Even scrolling back through what I’ve just wrote, I am all bubbles in my stomach, heavy in my heart, while feeling the peaceful movement of healing in my soul…lordy, right? Lordy AND true.

In January, when Chris Tsujiuchi, one of my favourite longtime collaborators, friends and pianists…who is now the associate artistic director of the SING FESTIVAL in Toronto…asked me to be a part of this year’s festival and THEN told me that SING wanted to honour me with an award for singing…I felt a bit like an imposter.
While I’d been a successful singer for most of my life, I felt like maybe that part might be done.
I actually didn’t know if I could do it…or if I wanted to.
It feels very…very…all very complicated still…I wondered if I wanted to challenge my hard earned peace.
But something made me say yes.

What you agree to in January can feel a bit like a cliff in May, let me tell you.

Then, a week ago, I read an article that my pal Ari sent me about a very successful singer who’d been diagnosed with fairly severe asthma, an asthma that developed quite recently and changed her entire voice.
She talked about how she’s striving to accept her new voice…cracks, craters and all its new flavours…because honestly, it’s not the sound, it’s the history and the story.
I read the article, closed the application on my phone, and laid down.

Okay.

This voice I have now, is my voice.
It may not be perfect…whatever that means…it’s not what it was…whatever THAT means…but it’s honest, it’s now, and it’s mine…and I do love to tell a story.
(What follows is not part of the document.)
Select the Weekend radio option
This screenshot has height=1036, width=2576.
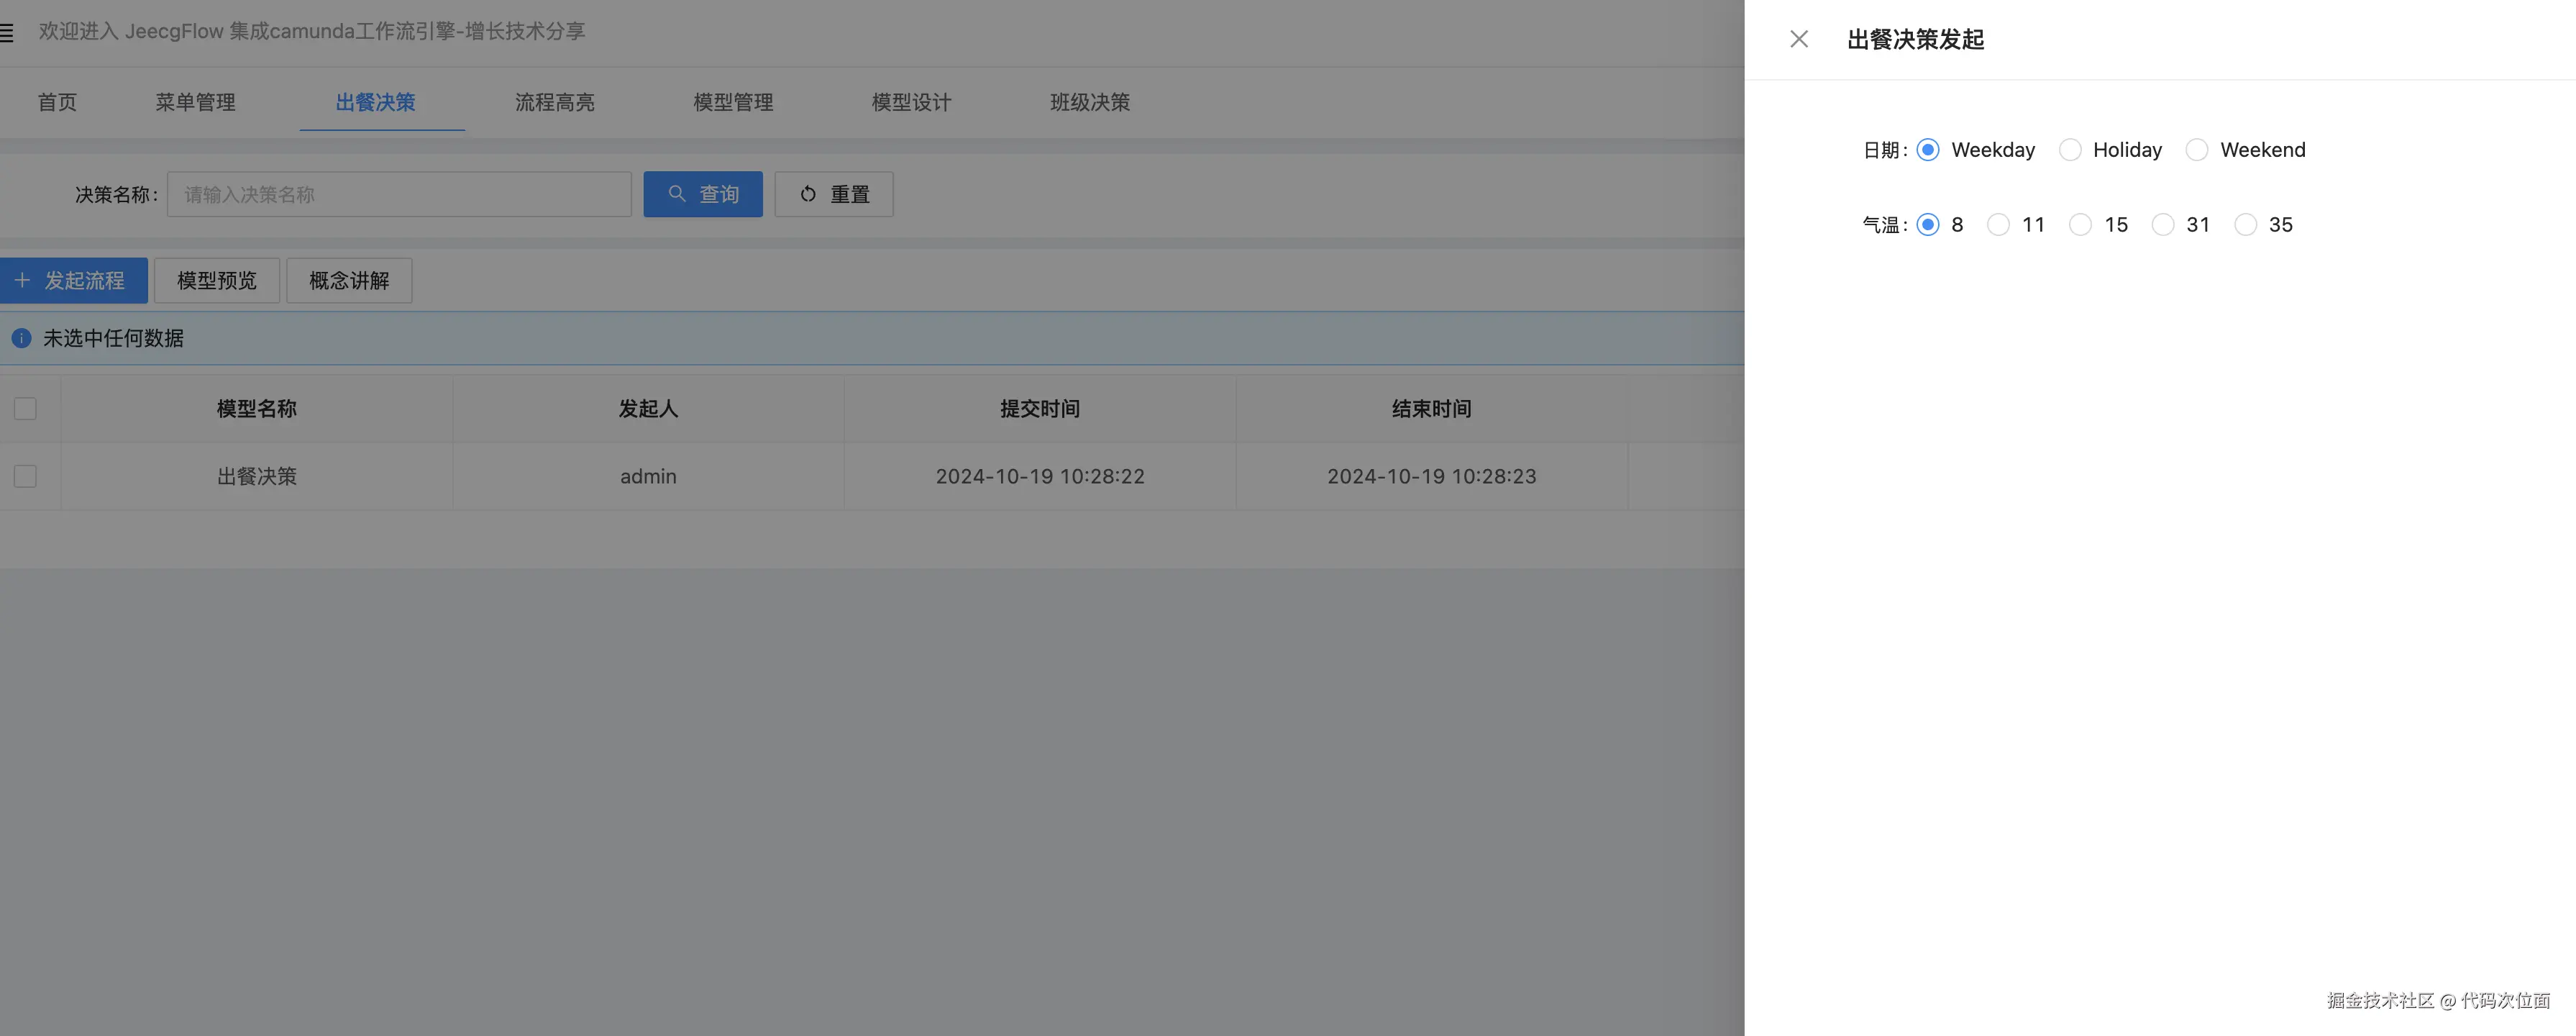point(2196,150)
I wonder how I will wield it now?
I wonder what I can learn from it.
I wonder if I can find the joy?

ALL that being said? I wanna say again, it’s not terrible…it’s just different.

And it’s mine.

So, last week I began to rehearse…and I can barely make it through a tune without crying.
But it’s been a true bright light of my day…to sing and stretch my voice.
Imagine that.

So, okay…I am thrilled, nervous, excited, scared, and thrilled again to be singing at the SING FESTIVAL next Monday night, the 29th of May at The Concert Hall on Yonge Street.

I am going to be singing with some truly awesome artists two truly awesome arrangements of two truly awesome musical theatre songs, back to where I began, really.

Neither one of the songs is from fucking Annie.

I wonder what the perspective is gonna look like from where I am now?

Whatever it is, I am here for it.

If you wanna be there?

Get a ticket and do not tell me you are coming.

It’s gonna be a night. : )

https://singtoronto.com/2023-event-details

 

This Post Has 8 Comments

  1. And I’m glad to say I was there when it all started, you in Guys and Dolls, The Wiz, your cabaret show, you doing Canada Sings. Glad you’re accepting your voice has changed throughout the years and are singing again, let that light shine on.

  2. Truth is a song and you sing it well. I’m glad you’ve regained some joy in singing – I can’t imagine you without hearing a song in my head. Love ya silent or loud xo!

  3. Oh how I adore you. And this. ❤️

    Reading this somehow makes me want to find a field somewhere, and grab hands with you and spin and spin and spin like two little kids.

    I have no idea why. But that’s the image it brought to mind.

  4. As a singer myself, who does not sing as much as I used too (for many reasons), I have to say this post is on point. Thank you for sharing and I am wishing you all the best this Monday! You will be amazing!!

  5. oh my goodness woman… Some day, if the universe permits, we shall sit and enjoy a bottle of wine and opine over our many shared experiences. So many…
    “He wondered aloud if holding all my truth in was literally choking me…”
    Fuck me.
    That resonates too much.

    Sing out Louise! Thru the hoarseness, and the tears, and in whatever fucking key feels right for YOU.
    love ya lady. <3

  6. I love this post. I’ve started doubting my singing voice. It’s a sad thing alright. I choked at a singing workshop last year – as my throat dried up like a dust bowl. I started again and as it started to choke I let it do it’s thing and carried on. Maybe I’ll get to try again this year. Thankfully I don’t get paid for my singing…😏.